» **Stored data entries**

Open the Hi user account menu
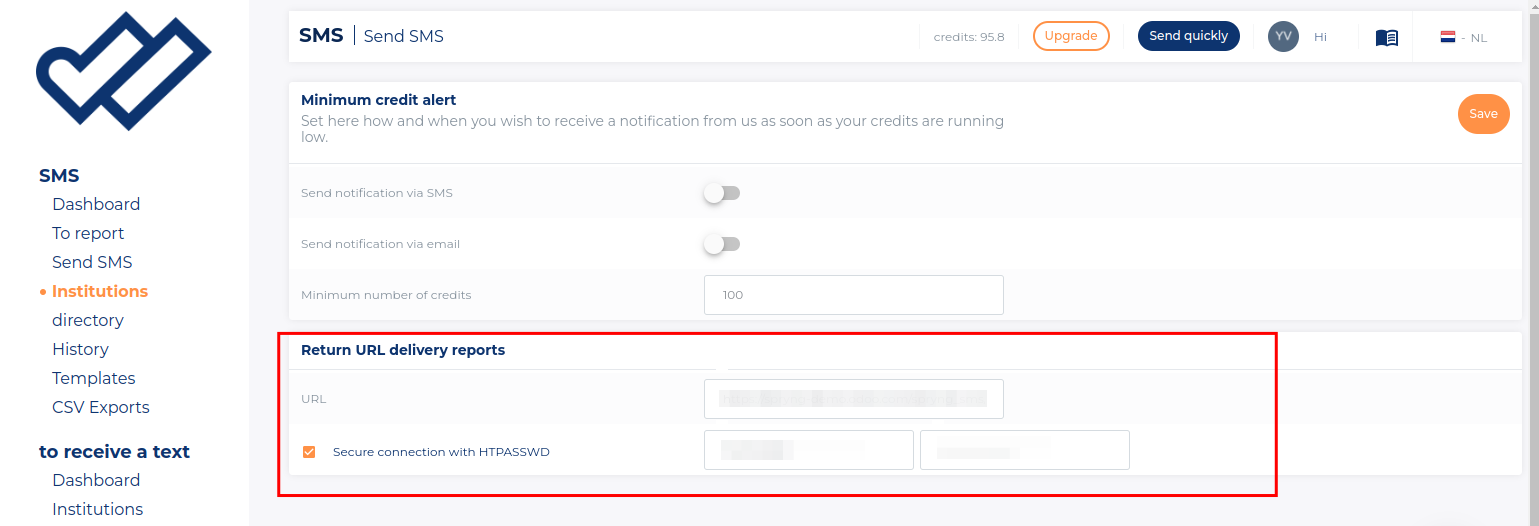The width and height of the screenshot is (1539, 526). click(1320, 37)
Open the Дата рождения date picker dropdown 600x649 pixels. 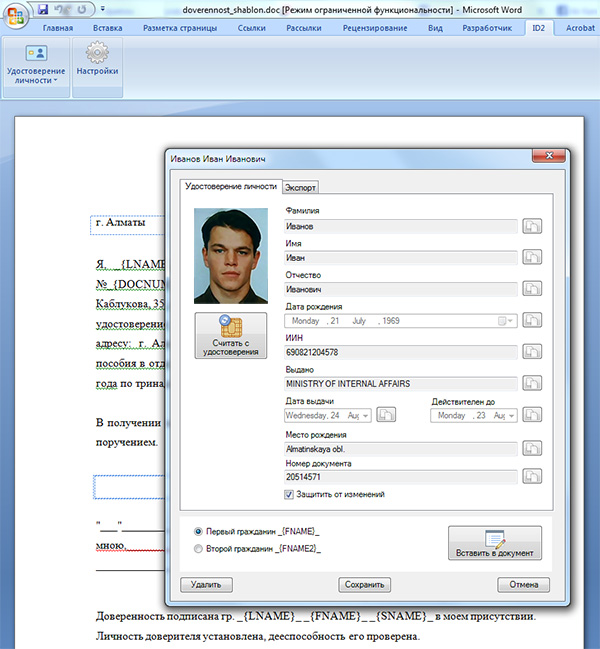pos(510,321)
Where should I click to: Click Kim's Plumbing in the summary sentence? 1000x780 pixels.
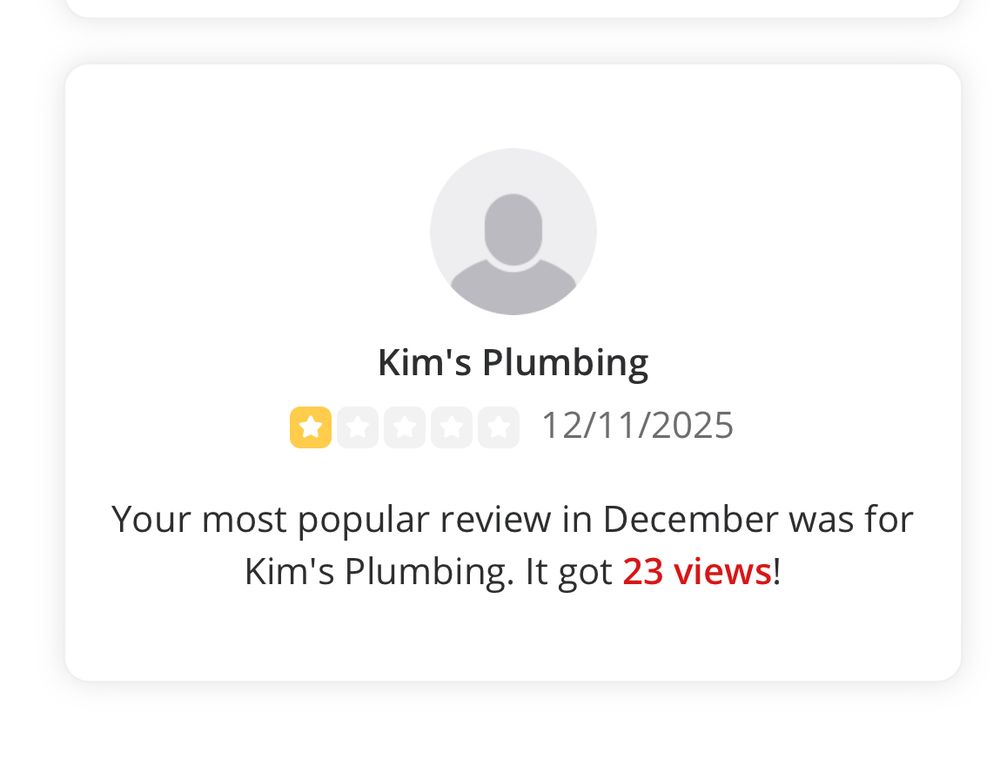(376, 571)
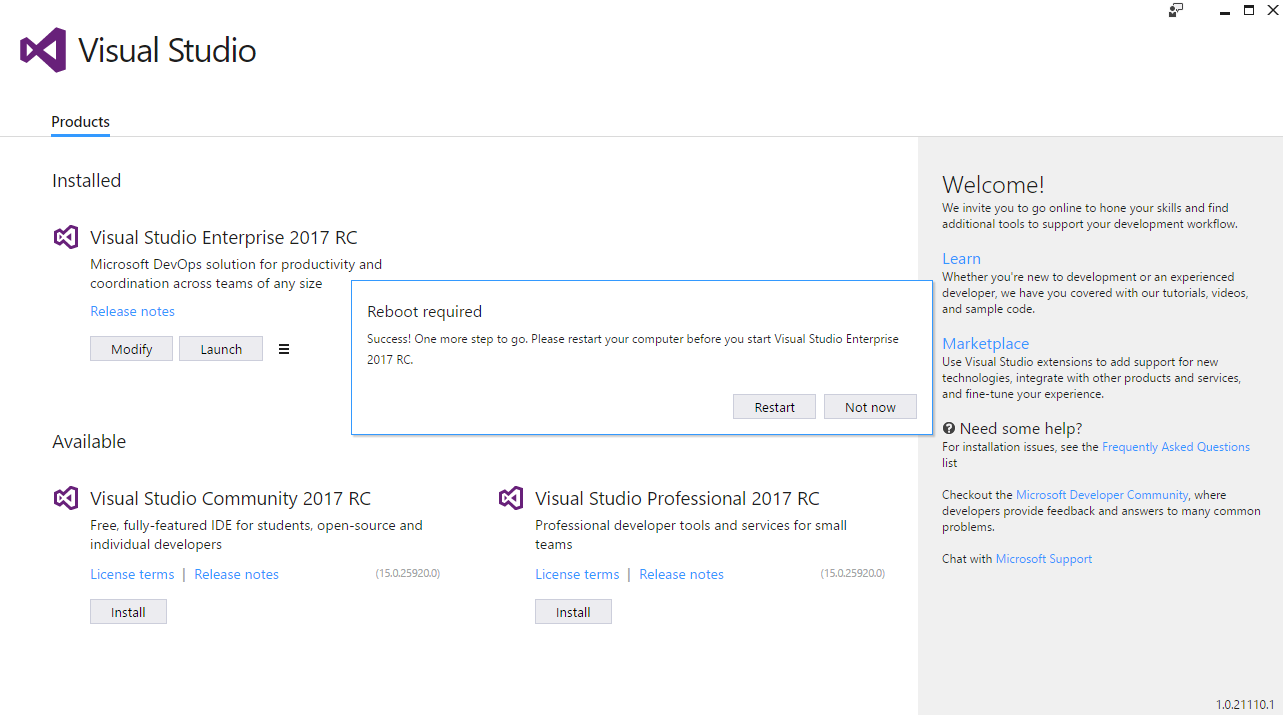Click the Visual Studio Community 2017 RC product icon
Image resolution: width=1283 pixels, height=715 pixels.
pyautogui.click(x=65, y=497)
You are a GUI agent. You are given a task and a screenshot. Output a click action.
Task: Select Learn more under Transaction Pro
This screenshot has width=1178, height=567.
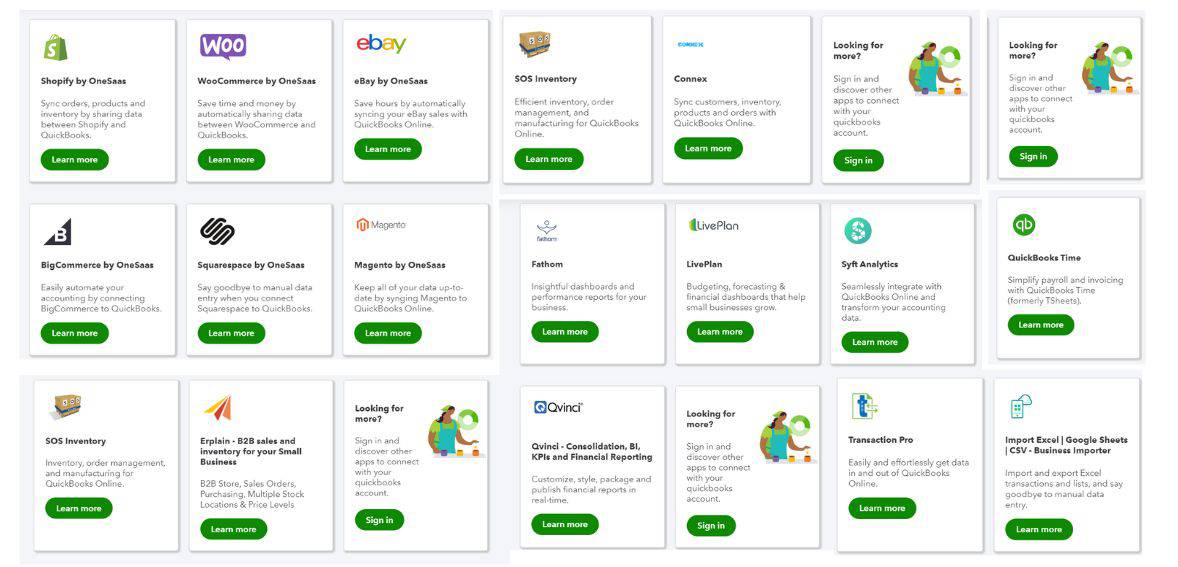(882, 508)

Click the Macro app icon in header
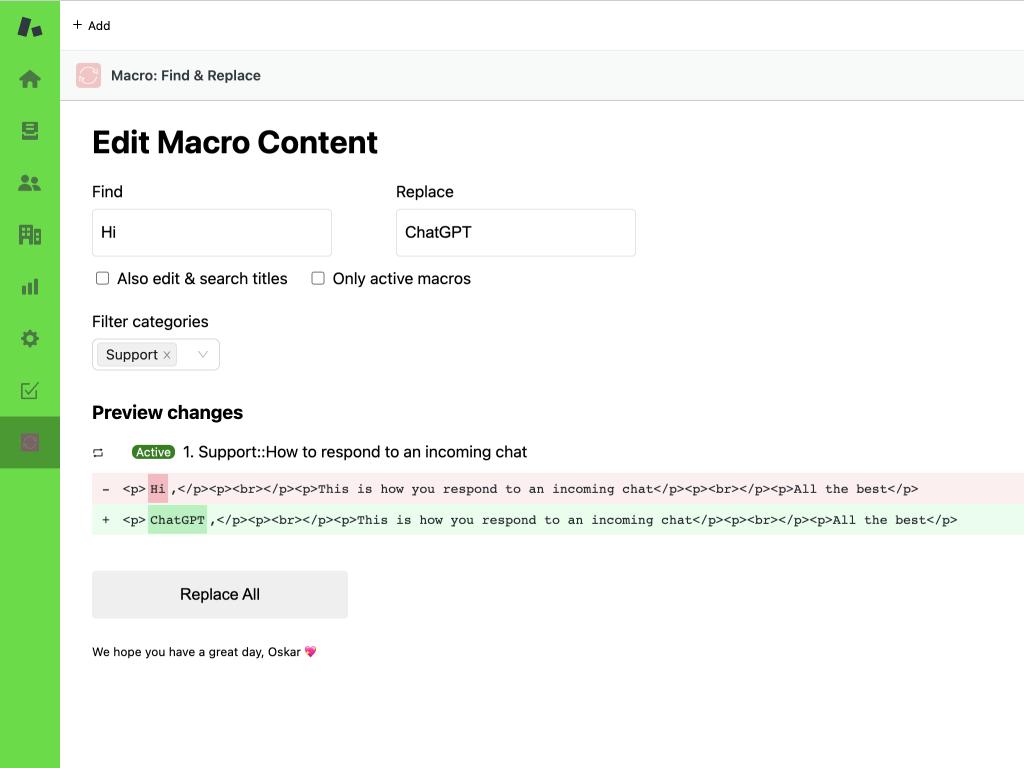88,76
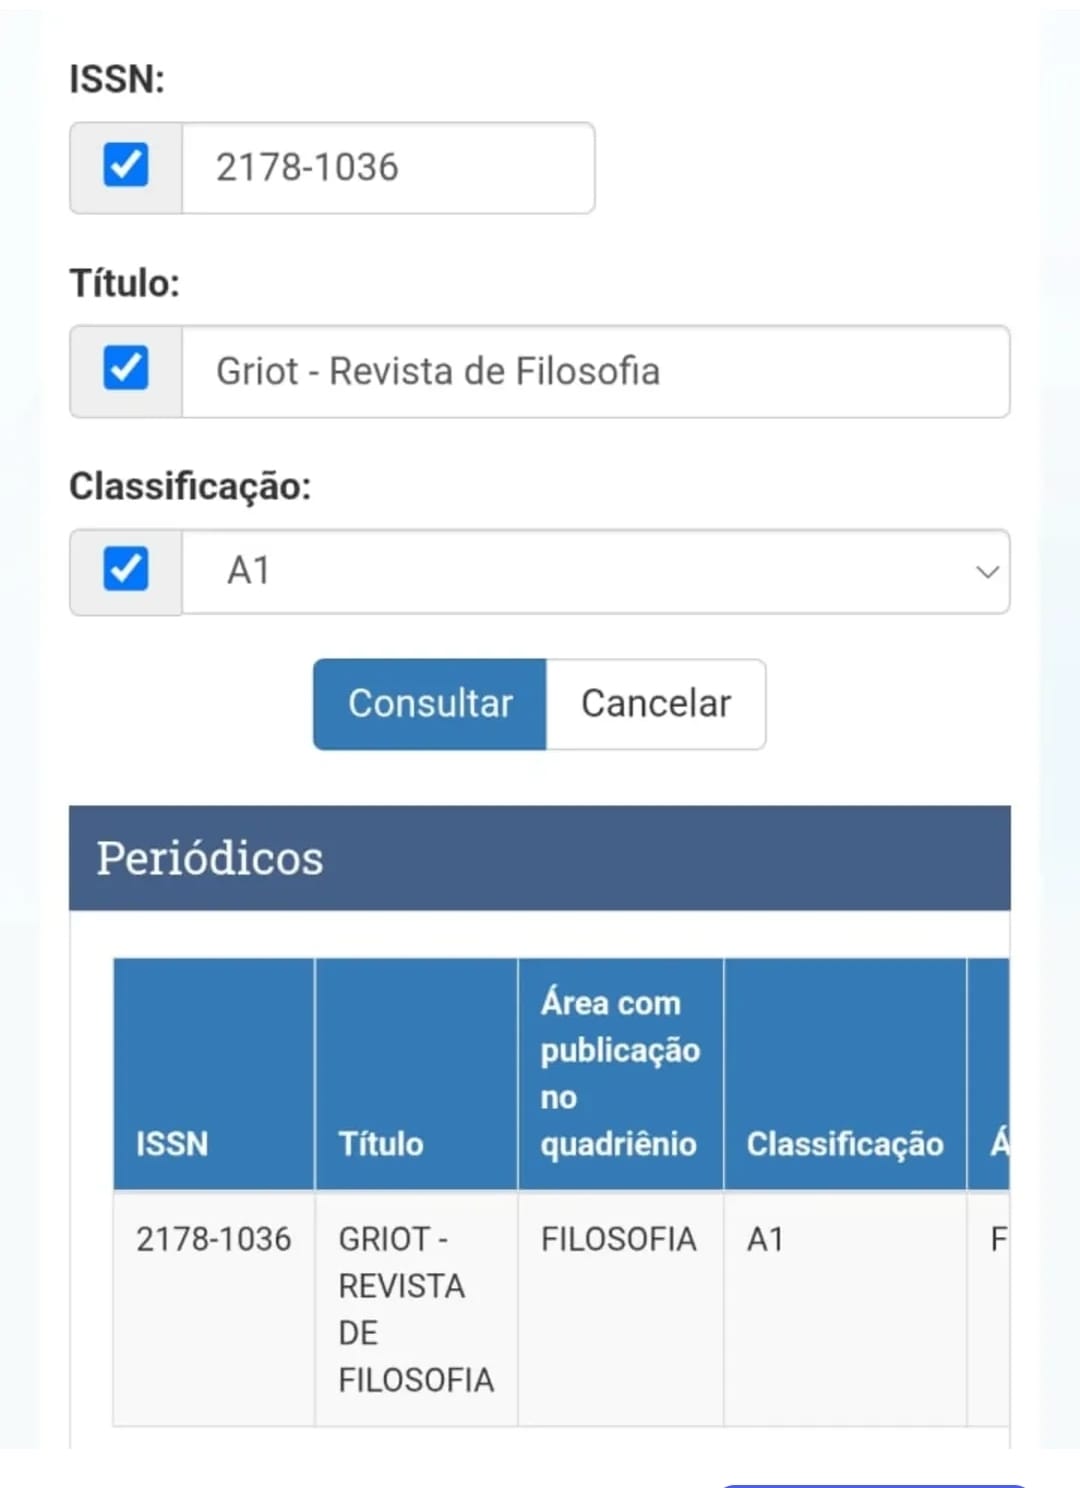Select the FILOSOFIA area cell

619,1240
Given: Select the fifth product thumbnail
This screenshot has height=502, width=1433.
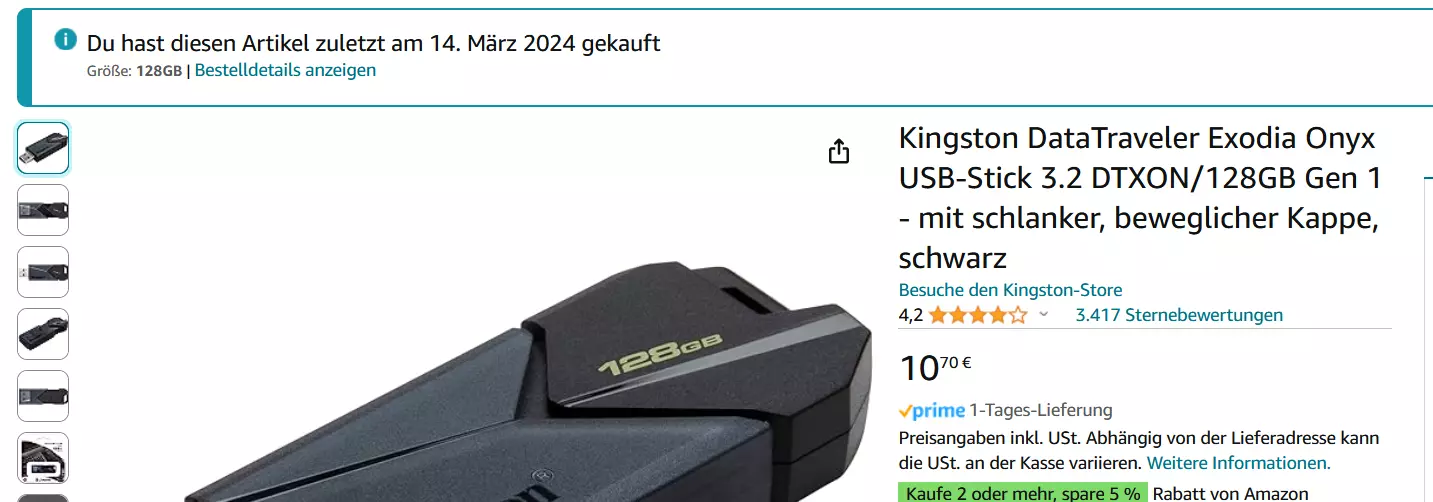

» **What you need to do**
What is needed is a word-for-word restatement of the lines from the one holding "This screenshot has width=1178, height=567." to the final line of the data above, inclusive, without any pictures.

» **Written solution**
This screenshot has width=1178, height=567.
(882, 508)

Click the Macro app icon in header
88,76
Select the FILOSOFIA area cell

619,1240
Given: Select the fifth product thumbnail
This screenshot has height=502, width=1433.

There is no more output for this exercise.